======== Page

More Light is the debut album by the alternative rock band J Mascis + The Fog, released in 2000. It can be seen as a solo album of sorts because Mascis played almost all of the instruments on the recording.

Production
The album was composed on electric piano. It was recorded and mixed at "Bob's Place", Mascis's home studio in his native Amherst, Massachusetts. The album title was inspired by the Hindu "hugging saint", Ammachi (also referenced on "Ammaring"). Kevin Shields of My Bloody Valentine and Guided By Voices frontman Robert Pollard contributed to some of the songs.

Critical reception
OC Weekly wrote that "the songwriting is familiar enough to please old Dino fans, especially those whose favorite album was Where You Been." The New Zealand Herald thought that "the songs are consistently good here right from the get-go when this kicks into life on the fuzz-storm opening of 'Same Day' (featuring the first of three vocal guest spots by Guided By Voice's Bob Pollard) then straight into the sleepy pop charms of 'Waistin', and 'Where'd You Go' with its Ziggy Stardust/ Mick Ronson riffery and skyscraping solo." The Washington City Paper opined that "Back Before You Go" "channels both Rainbow and Hüsker Dü to predictably savage effect." The Guardian praised the "tangibly zestful sense of engagement on the part of its creator."

================
======== Dataset excerpts

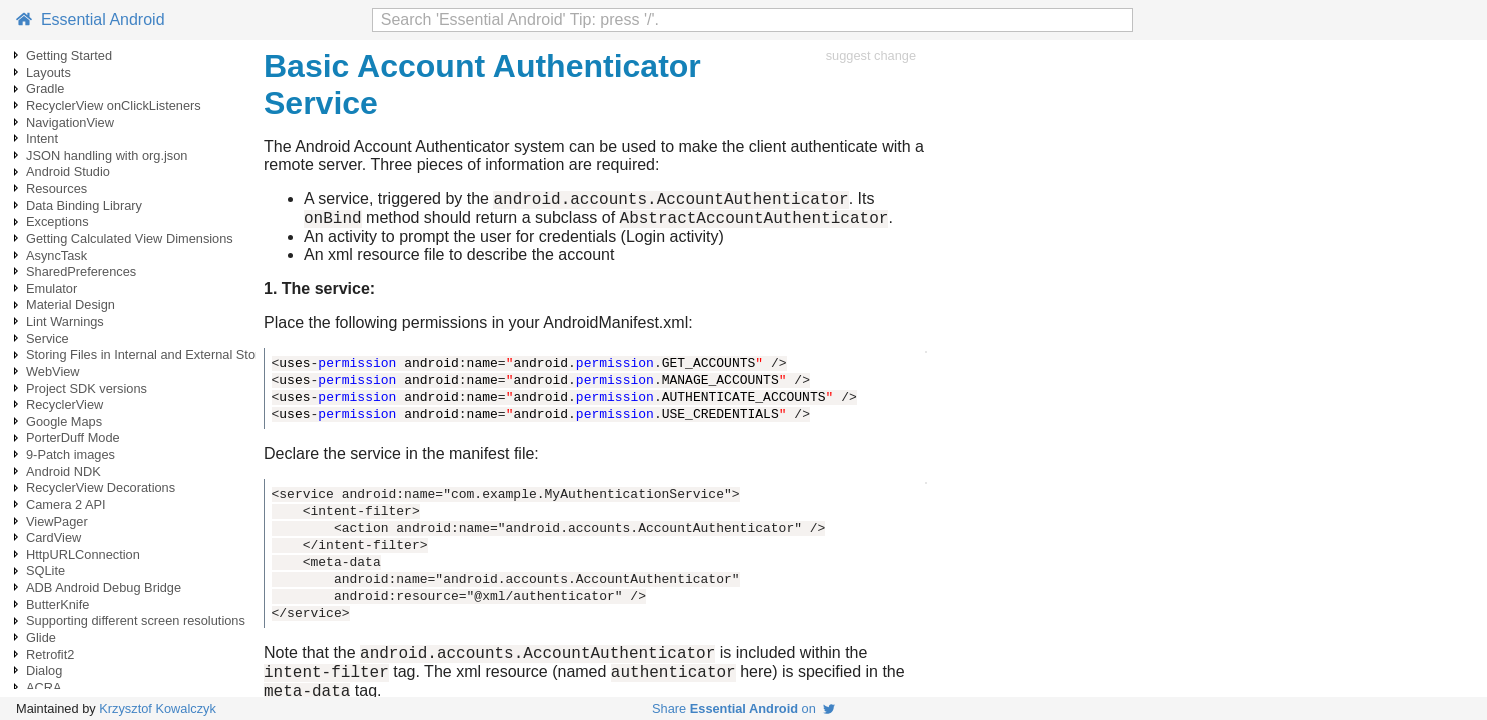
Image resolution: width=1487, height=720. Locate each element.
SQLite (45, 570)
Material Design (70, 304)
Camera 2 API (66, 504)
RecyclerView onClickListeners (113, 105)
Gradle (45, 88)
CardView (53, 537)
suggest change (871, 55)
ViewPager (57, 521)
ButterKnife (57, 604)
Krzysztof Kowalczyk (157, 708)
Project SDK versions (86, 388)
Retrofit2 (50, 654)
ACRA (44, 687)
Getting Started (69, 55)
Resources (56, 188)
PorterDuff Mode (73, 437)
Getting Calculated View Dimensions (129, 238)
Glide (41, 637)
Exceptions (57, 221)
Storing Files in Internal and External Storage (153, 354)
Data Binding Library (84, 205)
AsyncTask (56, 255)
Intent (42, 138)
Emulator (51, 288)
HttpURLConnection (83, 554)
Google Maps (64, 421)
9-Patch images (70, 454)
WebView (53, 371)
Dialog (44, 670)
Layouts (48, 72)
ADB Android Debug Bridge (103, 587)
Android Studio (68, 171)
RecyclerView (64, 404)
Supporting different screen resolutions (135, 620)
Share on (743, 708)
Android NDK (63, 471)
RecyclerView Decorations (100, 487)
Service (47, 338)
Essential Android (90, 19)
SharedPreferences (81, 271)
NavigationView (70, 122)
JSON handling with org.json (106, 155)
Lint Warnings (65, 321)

================

» **Required actions**:
1. According to the page on the album More Light, where was the album recorded and mixed?
2. Write the next part of the page on the album More Light, starting after its last sentence.

» **Task answers**:
1. At "Bob's Place", Mascis's home studio in Amherst, Massachusetts.

2.
Tour
The supporting tour for the album featured former Minutemen member Mike Watt on bass and former Dinosaur Jr collaborator George Berz on drums. On some stops of the tour, the band was joined by original Stooges members Ron Asheton and Scott Asheton. The tour was a key factor in the reformation of the Stooges (who also added Watt as their bass player, replacing the late Dave Alexander).

Track listing
All songs written by J Mascis.

Personnel
 J Mascis - vocals, guitar, drums, bass guitar, keyboards
 Kevin Shields - guitar, percussion, backing vocals
 Robert Pollard - backing vocals (tracks 1, 7, 8)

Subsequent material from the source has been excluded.